1.1 苦味酸比色法 用无水甲苯将样品中的易挥发碱性物质TMA萃取到苯层，TMA与苦味酸反应生成黄色的苦味酸三甲胺盐，该化合物在410nm处有最大吸收波长，用紫外分光光度计测定萃取溶液在410nm处的吸光度，TMA浓度与吸光度之间线性关系良好，可用标准曲线法对TMA进行定量分析［5］。对于TMAO定量分析［6］，可用三氯化钛（TiCl3）还原成TMA，测得还原所得TMA的量，进而换算出样品中TMAO的含量。

1.2 雷氏盐比色法 TMAO也可在pH为1时，置于冰浴中与雷氏盐反应生成红色沉淀，将沉淀溶于体积分数70%丙酮中，用分光光度计在最大吸收波长525nm处测得其吸光度值，标准曲线法定量［7］。

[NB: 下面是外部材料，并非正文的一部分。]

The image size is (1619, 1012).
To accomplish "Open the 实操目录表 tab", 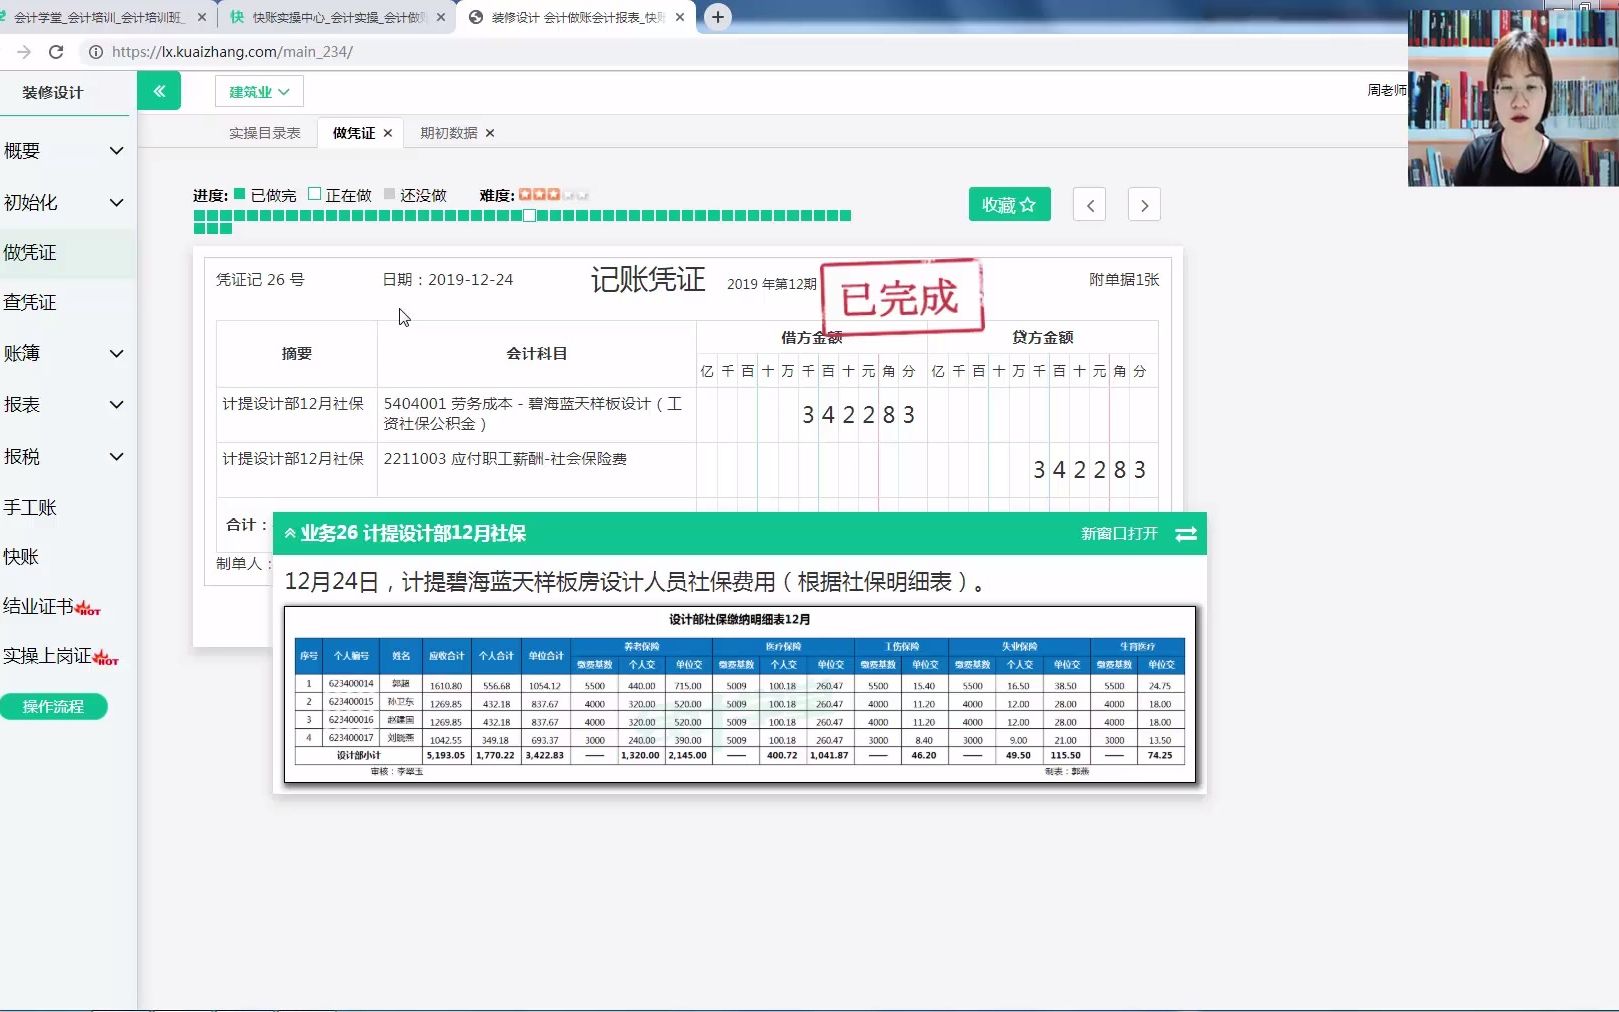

分光光度法测定DMA含量则是由二甲胺与氯化铜及二硫化碳反应生成黄棕色二甲氨基二硫代甲酸铜，在430nm处测量溶液的吸光度，比色定量［8］。分光光度法是TMA、DMA、TMAO的经典检测方法，但是雷氏盐和苦味酸与样品中其他胺类物质发生反应，常使测量结果偏高。该方法灵敏度低，检出限较高，效率低且重复性差，常用于检测饲料及水产动物中TMAO的含量。

2 气相色谱法

Namies＇nik［9］探索出用固相微萃取技术对空气中的挥发性低级脂肪胺进行分离、浓集，H2作为载气，氢火焰离子化检测器的气相色谱仪对各组分进行分析，再用标准曲线法定量的方法。秦辉等［10］采用顶空气相色谱法测量河蟹中TMA的含量，将蟹肉组织研磨后，取一定量样品放入顶空瓶中，加入氢氧化钠，使TMA从组织中游离出来，超声波处理，40℃下保存30min后，不分流进样，1.5mL·min－1高纯度氮气、47mL·min－1氢气、400mL·min－1空气作为载气，采用程序升温的方式使沸点不同的组分在合适的温度得到分离（初始柱温40℃，保留3min，升温速率10℃·min－1，最终温度180℃，保留4min，用标准曲线法定量。Kamarei等［11］用溶剂棒液相微萃取技术（SBME）富集萃取废水样品中的脂肪胺类物质，氢火焰离子化－气相色谱法测定其含量。SBME与液液萃取原理相同，但有机溶剂用量只需几十微升，是一种非损耗型萃取方法。通过优化SBME条件，如：萃取剂的种类、接受相的离子强度、搅拌速率、提取时间、温度，可以达到最佳的提取效率。在壬醇为萃取剂，苯胺作为内标物，以200g·L－1氯化钠和0.1mol·L－1氢氧化钠混合溶液作接受相离子强度调节剂，搅拌速率为700r·min－1，溶液温度为45℃的条件下，萃取废水中的脂肪胺类物质趋近平衡，效率高。萃取完成后，用GC进样针抽取棒内溶剂，排除空气后，取1μL直接进GC分析。气相色谱中常用有机萃取和顶空进样以此避免繁杂的样品前处理，但是TMAO不具挥发性，需要在密闭的试管中还原成TMA，并加强碱使之呈气态，再采用顶空进样－气相色谱法测定含量，但在具体操作时易造成气态TMA的损失。气相色谱法灵敏度高、分析速度快，适用于痕量分析，但是低级脂肪胺类极性大，容易吸附在硅烷和硅氧烷等极性固定相上，造成拖尾峰和重影现象，重复性差。

3 气相色谱－质谱联用

测定生物样品中这三者的含量，因其浓度低需采用灵敏度高、高选择性的分析方法才能确保实验结果的可靠性。气相色谱－质谱联用分析灵敏度高，适于低分子挥发性化合物的分析，分离效率高，可用于定量分析复杂混合物。生物样品的分析包括样品的前处理（分离、纯化、富集）和对最终提取物的定量分析。对TMA、DMA和TMAO进行含量测定，在相关文献中报道了以下几种生物样品前处理方法。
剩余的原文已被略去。